Menu Close

Enterprise Cloud Admin Forest

About

The Enterprise Cloud Admin Forest (ECAF) provides cloud admin identities. These can be used to manage any cloud service or application.

There are multiple ECAF account types. These are separated to manage different cloud environments.

All ECAF accounts currently require multi-factor login. Support multi-factor methods are Alt-Token, Yubikey, Authy, Microsoft or Google Authenticator.

ECAF accounts can be used across multiple tenants.
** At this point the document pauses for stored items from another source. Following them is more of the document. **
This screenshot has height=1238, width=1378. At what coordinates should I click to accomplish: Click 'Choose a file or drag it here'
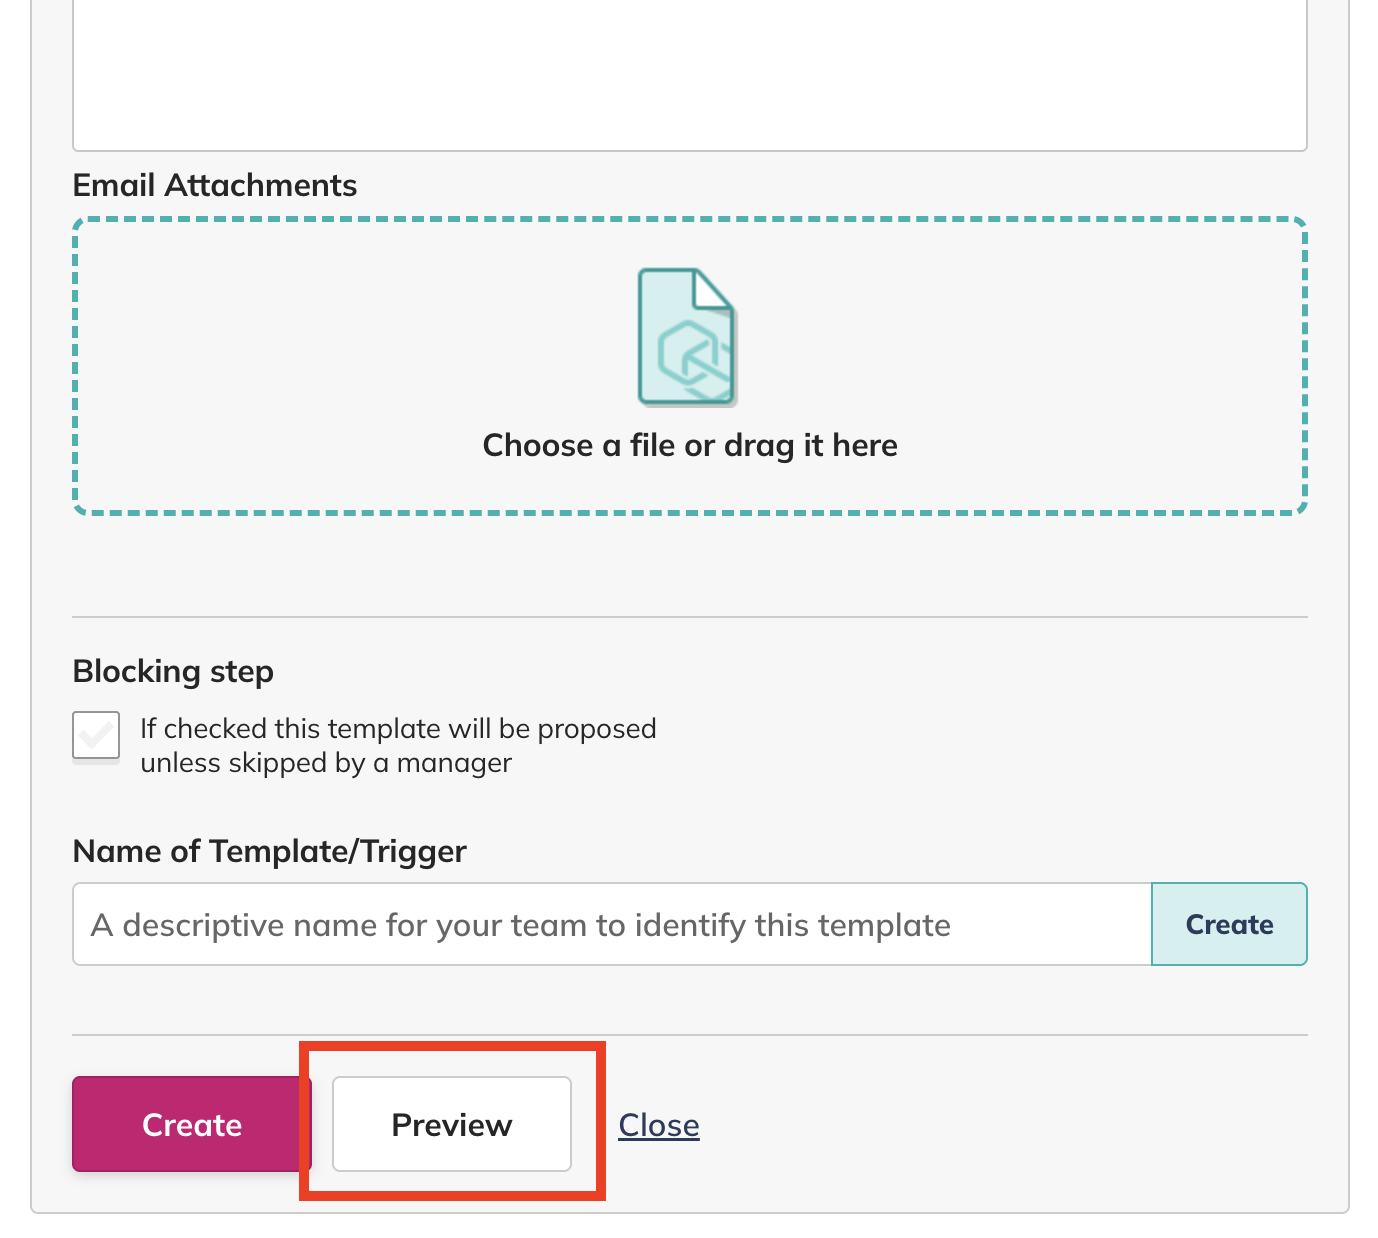690,445
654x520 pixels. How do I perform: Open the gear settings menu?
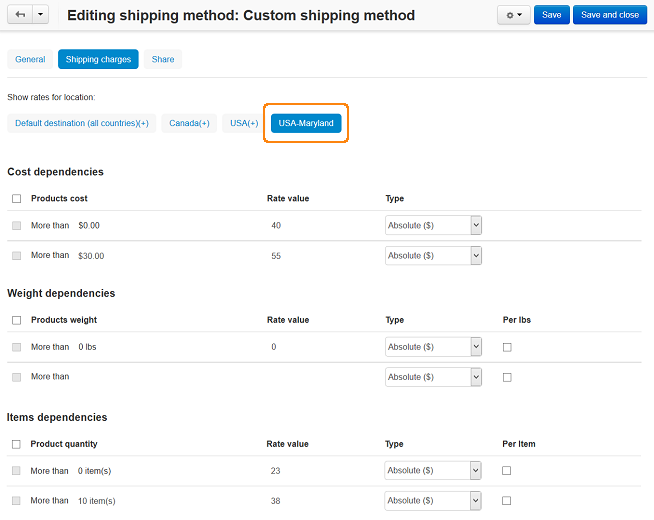click(513, 15)
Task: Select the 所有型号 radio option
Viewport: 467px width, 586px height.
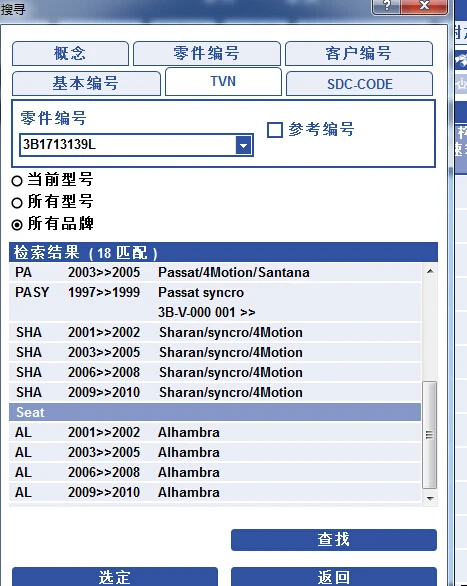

They can be added to a new tenant by adding the UPN as a guest user.

Account Types

Azure US Gov Cloud

  • us.adm.mil
    • Primary account for managing Azure Gov. These can also be used to manage AWS or any other cloud that accepts SSO/OIDC/OAUTH/SAML.
  • dod365.adm.mil
    • Used to manage DoD365-Joint O365 Tenant
  • uscg.adm.mil
    • Used to manage USCG O365 Tenant

Azure Commerical Cloud

  • com.adm.mil
    • Primary account for managing Azure Commerical. These can also be used to manage AWS or any onther cloud that accepts SSO/OIDC/OAUTH/SAML.

How To Request An Account

Accounts are requested via the DEAS Admin Self Service Portal. Accounts are auto approved and emailed to your enterprise email address within 30 minutes. These accounts are however permissionless. They must be granted permissions by an existing admin.

Accounts that are not used in 30 days are disabled. However, the Admin Self Service Portal can be used to re-enable them.